My Struggle - vol. 3

Knausgård, Karl Ove: Min kamp 3

Winner of the Sørlandet Literary Prize 2010 (for MY STRUGGLE 1-3)

"My fear of foxes let go when I was around seven, but the void it left was quickly filled by other things. One morning I walked past the television, which had been left on although no one was watching, they were showing a matinee, and there, oh no, there was a man without a head walking up a staircase! Oooooh! I ran into my room, but that didn’t help much, of course; I was just as alone and defenceless there, so I had to try to find mum, if she was home, or Yngve. The image of the headless man haunted me, and not only in the dark, like all my other horrible visions. No, the headless man could come over me in broad daylight, and if I was alone when it happened, it didn’t help that the sun was shining and the birds were singing; my heart pounded and the fear spread out to every last nerve cell. It was almost worse – that the darkness was in the light, too. Yes, if there was something I was really afraid of, it was the darkness in the light. The horrible thing was that nothing could be done about it. Screaming for help didn’t help, standing in the middle of an open square didn’t help, running didn’t help."
from MY STRUGGLE - THIRD BOOK

In MY STRUGGLE - THIRD BOOK we return to the world to the world of childhood and early adolescence. Karl Ove grows up in a small island community in the 70s and 80s, and in many ways his childhood years are ordinary. He spends time with friends, listens to music, starts noticing girls. At the same time, Karl Ove often feels alienated and mystified by his surroundings.

....

Write the next part of the page about My Struggle, Book Three, starting after its final sentence. The lines after this point come from a different source than the page about My Struggle, Book Three.

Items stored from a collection
....

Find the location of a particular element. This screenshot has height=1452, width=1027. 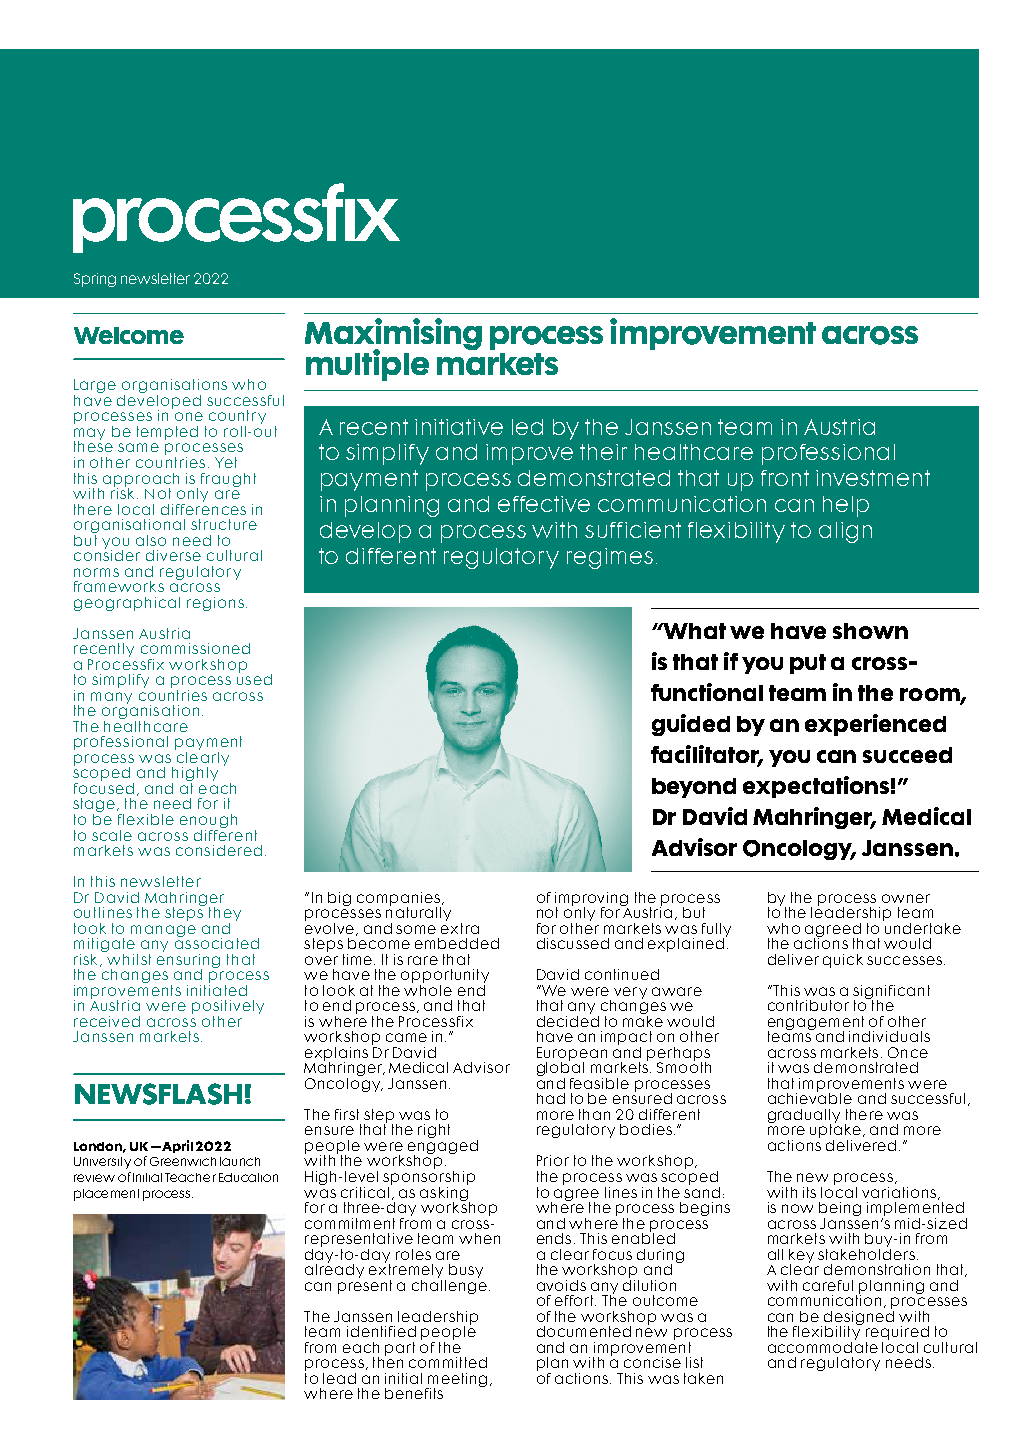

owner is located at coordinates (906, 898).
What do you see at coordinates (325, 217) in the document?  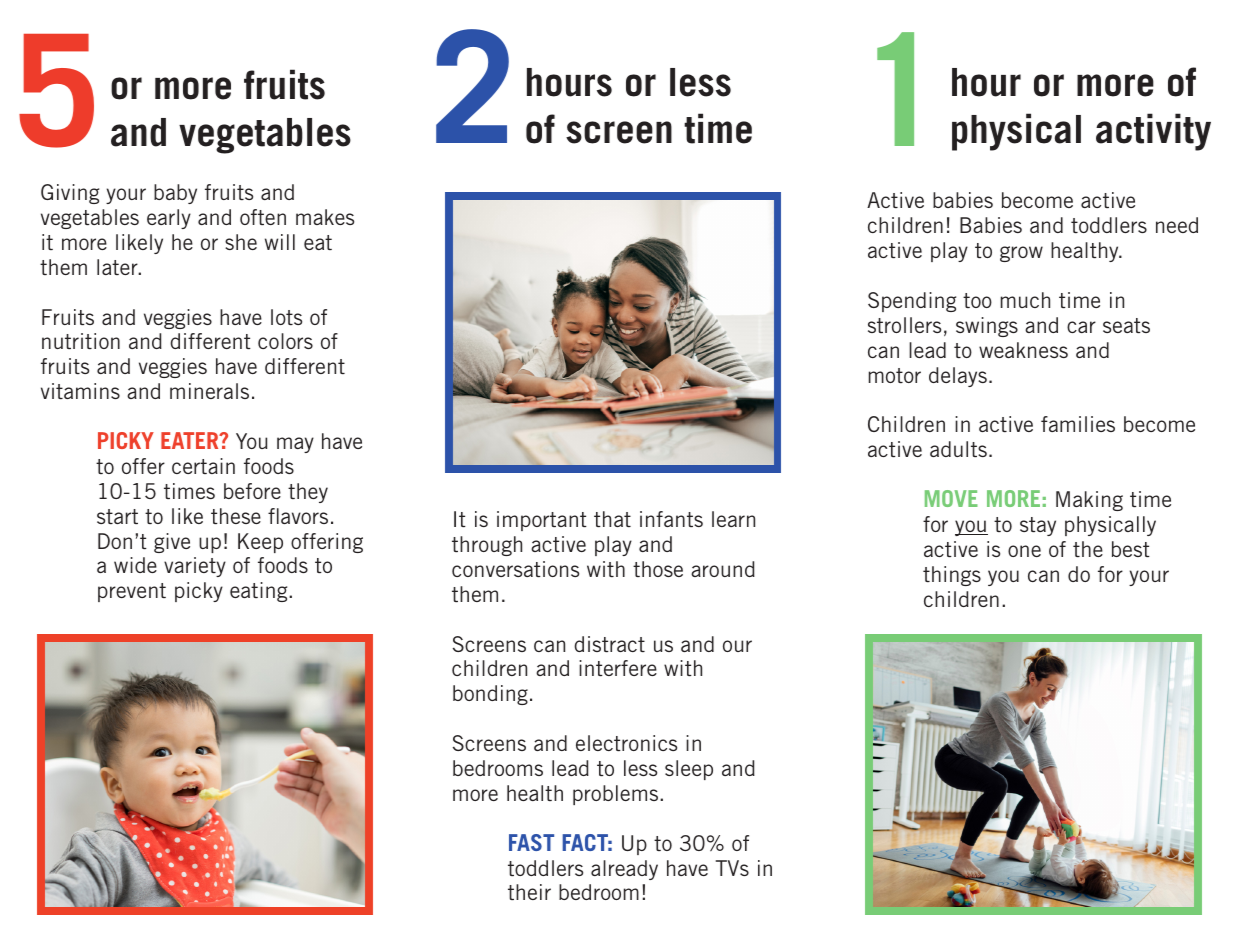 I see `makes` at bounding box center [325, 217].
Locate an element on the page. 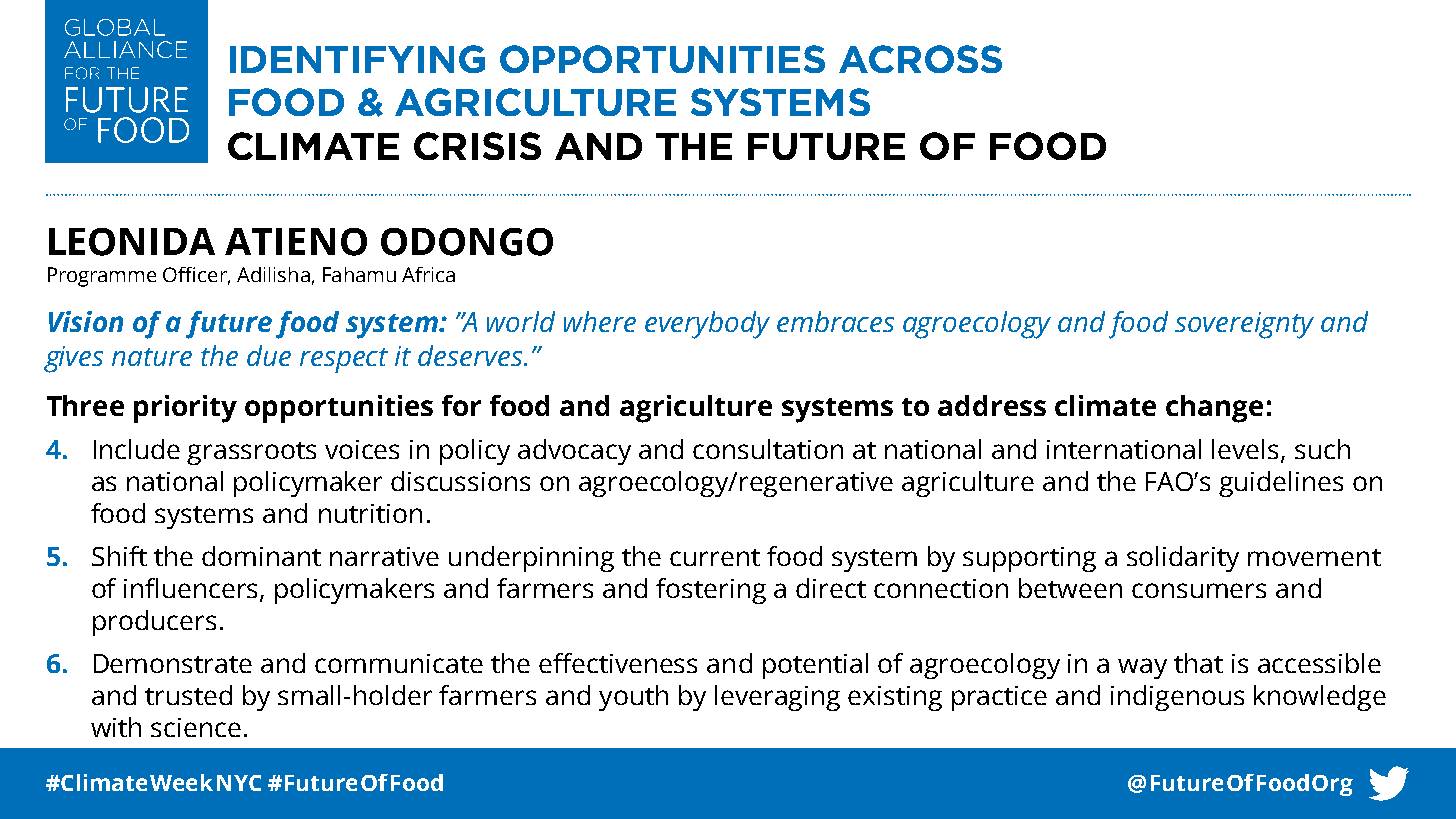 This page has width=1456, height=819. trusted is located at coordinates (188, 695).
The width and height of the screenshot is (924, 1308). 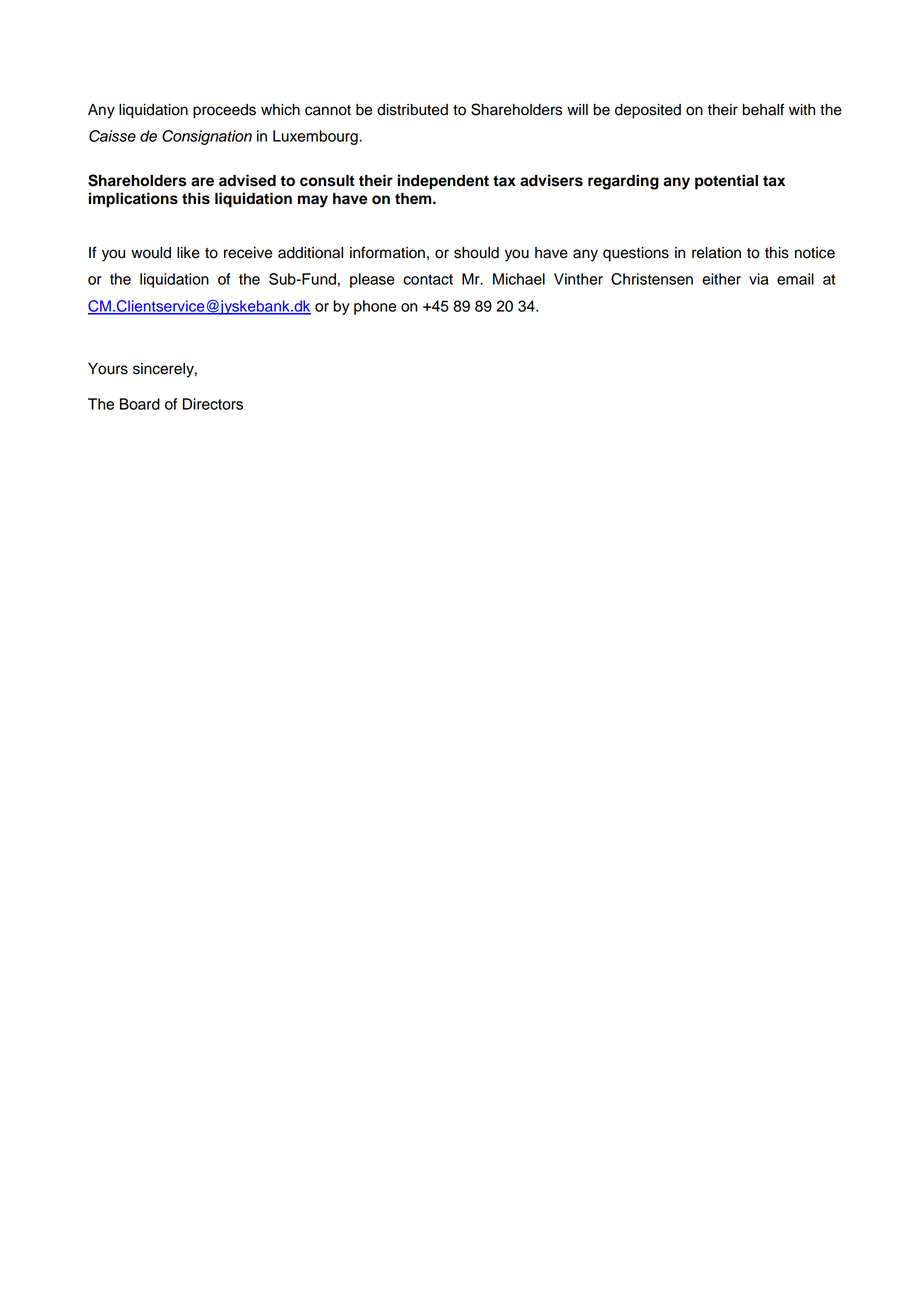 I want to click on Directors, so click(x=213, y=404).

....

* _Final answer_
MY STRUGGLE - THIRD BOOK describes a world where children and adults lead parallel lives, lives that never meet. We follow a child’s rising self-awareness in a world in which the present is constantly shaped by the past, a world in which one is filled with longing after another way of being, after other worlds within what is known.

Praise for MY STRUGGLE - THIRD BOOK:

”In My Struggle. Third Book, sensuous descriptions of childhood are interwoven with reflections about time, memory and existence. This combination works brilliantly… this is extremely literary… My Struggle. Third Book is not only riveting and well-written; it is also thoughtful and intelligent. In short: Knausgård has done it again”
(Norwegian Broadcasting Corporation)

“a captivating read”
(Aftenposten)

“fascinating…. I am still breathlessly waiting for more… He recreates the seemingly grey everyday existence with a sensory richness which, at its best, is fabulous… In an outstanding manner, this book has a “pageturner” feel to it… Something sensational is about to happen to Knausgård and his boundlessly ambitious six-volume experiment. In my years as a professional reader, I cannot remember having experienced a similar enthusiasm for a literary project: My Struggle is being discussed in a way that is stimulating for the entire literary field. Equally important, Knausgård increaslingly emerges as an author whose novels possess the power and the qualities to challenge the hegemony of Norwegian fiction… The Solstad generation is finally about to have a worthy contender for the top positions in the Norwegian literary hierarchy”
(Dagbladet)

“a poignant novel… this coming-of-age novel flows with a lightness and sensitivity few others can copy”
(Dagens Næringsliv)

“Karl Ove Knausgård makes young and old, men and women, discuss pain, life and literature. The readers gather around Knausgård’s self-consuming, dark novel… He lays out his body, his pain, his defeats, as literature, with a power of persuasion similar to an act of Communion… In scale, this testimony of its time might beat anything that has ever been written in Norwegian. The work has indisputable qualities. And its power of fascination is formidable.”
(Klassekampen)

My Struggle. Third Book is supported by the same incredibly rich and supple language found in the previous [novels] –and in all of Knausgård’s books… Do I want to read more? Absolutely.”
(Fædrelandsvennen)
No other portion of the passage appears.